Robert Gift wrote:Sir Ray wrote:Well, since David Benton asked nicely about it, and Mr Gift seems to be behaving himself
Wuh?
I asked nicely!
How have I ever misbehaved?! (Well, when I realized I was diverting off topic I brought it here.)
Well, seems people were treating you as a troll around these parts (particularly the 'Yawn' response'), and while I wanted to give some info, I didn't feel like being 'pwned' (yeah, I know that's so 1999). Since Dave Benton is a long standing member of this board, responding to him was safe. Sorry for the paranoia, been posting on Usenet too much recently I guess (where everyone's either your enemy, or a dog
)
I cannot believe the British were so cheap as to not install powerful headlights on their locomotives.
What aboutrees falling across the track? Or other objects on or fouling the track?

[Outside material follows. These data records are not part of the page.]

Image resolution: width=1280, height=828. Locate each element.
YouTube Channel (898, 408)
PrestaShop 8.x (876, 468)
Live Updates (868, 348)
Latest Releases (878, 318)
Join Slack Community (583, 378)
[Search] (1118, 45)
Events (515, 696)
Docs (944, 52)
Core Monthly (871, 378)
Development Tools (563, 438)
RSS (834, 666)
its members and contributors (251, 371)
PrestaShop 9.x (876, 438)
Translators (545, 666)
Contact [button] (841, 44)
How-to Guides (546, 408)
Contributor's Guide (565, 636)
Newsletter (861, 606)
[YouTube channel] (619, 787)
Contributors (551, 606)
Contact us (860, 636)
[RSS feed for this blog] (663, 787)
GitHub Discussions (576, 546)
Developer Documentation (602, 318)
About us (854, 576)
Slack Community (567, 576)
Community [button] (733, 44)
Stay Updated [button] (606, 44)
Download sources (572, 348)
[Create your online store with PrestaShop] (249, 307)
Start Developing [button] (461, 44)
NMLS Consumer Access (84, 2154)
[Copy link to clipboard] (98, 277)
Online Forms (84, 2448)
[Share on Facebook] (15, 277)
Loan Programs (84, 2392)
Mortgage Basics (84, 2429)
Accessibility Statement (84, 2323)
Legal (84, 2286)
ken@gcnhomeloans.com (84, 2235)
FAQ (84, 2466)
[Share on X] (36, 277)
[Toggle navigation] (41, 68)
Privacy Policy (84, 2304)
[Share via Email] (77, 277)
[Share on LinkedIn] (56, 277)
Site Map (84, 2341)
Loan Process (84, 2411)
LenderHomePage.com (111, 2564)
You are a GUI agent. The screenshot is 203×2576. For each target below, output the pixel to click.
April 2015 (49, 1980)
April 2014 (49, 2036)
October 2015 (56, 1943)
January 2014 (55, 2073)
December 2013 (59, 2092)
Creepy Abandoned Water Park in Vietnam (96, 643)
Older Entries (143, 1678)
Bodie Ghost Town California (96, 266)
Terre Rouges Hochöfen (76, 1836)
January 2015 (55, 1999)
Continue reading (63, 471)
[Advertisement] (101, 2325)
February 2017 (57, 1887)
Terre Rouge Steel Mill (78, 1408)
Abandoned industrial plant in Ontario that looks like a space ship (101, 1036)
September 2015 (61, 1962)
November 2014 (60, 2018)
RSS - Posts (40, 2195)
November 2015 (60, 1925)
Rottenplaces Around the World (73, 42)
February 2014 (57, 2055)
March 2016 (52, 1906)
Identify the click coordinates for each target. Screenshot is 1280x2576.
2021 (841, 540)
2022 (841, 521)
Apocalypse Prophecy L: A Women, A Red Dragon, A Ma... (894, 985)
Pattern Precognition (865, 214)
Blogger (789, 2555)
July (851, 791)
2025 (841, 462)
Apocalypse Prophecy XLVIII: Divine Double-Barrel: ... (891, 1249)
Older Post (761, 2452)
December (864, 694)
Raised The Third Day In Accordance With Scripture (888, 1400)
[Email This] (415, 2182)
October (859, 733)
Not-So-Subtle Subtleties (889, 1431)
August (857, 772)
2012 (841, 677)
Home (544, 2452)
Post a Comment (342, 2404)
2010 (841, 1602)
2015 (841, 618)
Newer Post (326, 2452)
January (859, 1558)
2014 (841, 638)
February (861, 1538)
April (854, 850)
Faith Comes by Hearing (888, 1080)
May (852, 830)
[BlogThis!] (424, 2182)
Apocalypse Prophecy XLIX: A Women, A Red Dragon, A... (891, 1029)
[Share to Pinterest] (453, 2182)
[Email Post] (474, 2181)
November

I presume by the time they appeared in headlights, it would be too late to stop in time.
But I'd want to at least be able to see them and begin brake application as early as possible and get myself prepared for it.
Hard to believe.
Hence my 'crock' line, because as we all know fences are impregnable and impossible to circumvent, particularly ones in remote moors and fens which consist of 4 strands of wire strung from thin posts. And of course motor vehicles never fall from bridges onto tracks, nor do hooligans (either the football or non-football kinds) throw large objects onto the tracks.
Look, obviously the engineer/train driver who wrote the responses I quoted lived it, while I've only seen images, so he's clearly trustworthy on this issue - but I agree it makes no sense. I've seen images of British tracks on docks or in industrial concerns (especially from the 1930s-1950s) - no fencing there, just tracks intersecting thousands of individuals potential paths - I could not image shunting a busy dock at dusk or night without a bright headlight, but apparently they did.
BTW for you initial question, try hunting around the web for Robot railroads in Ohio - you'll get a blurb of a 1979 Trains article, but you'll probably have to search much more to get actual info.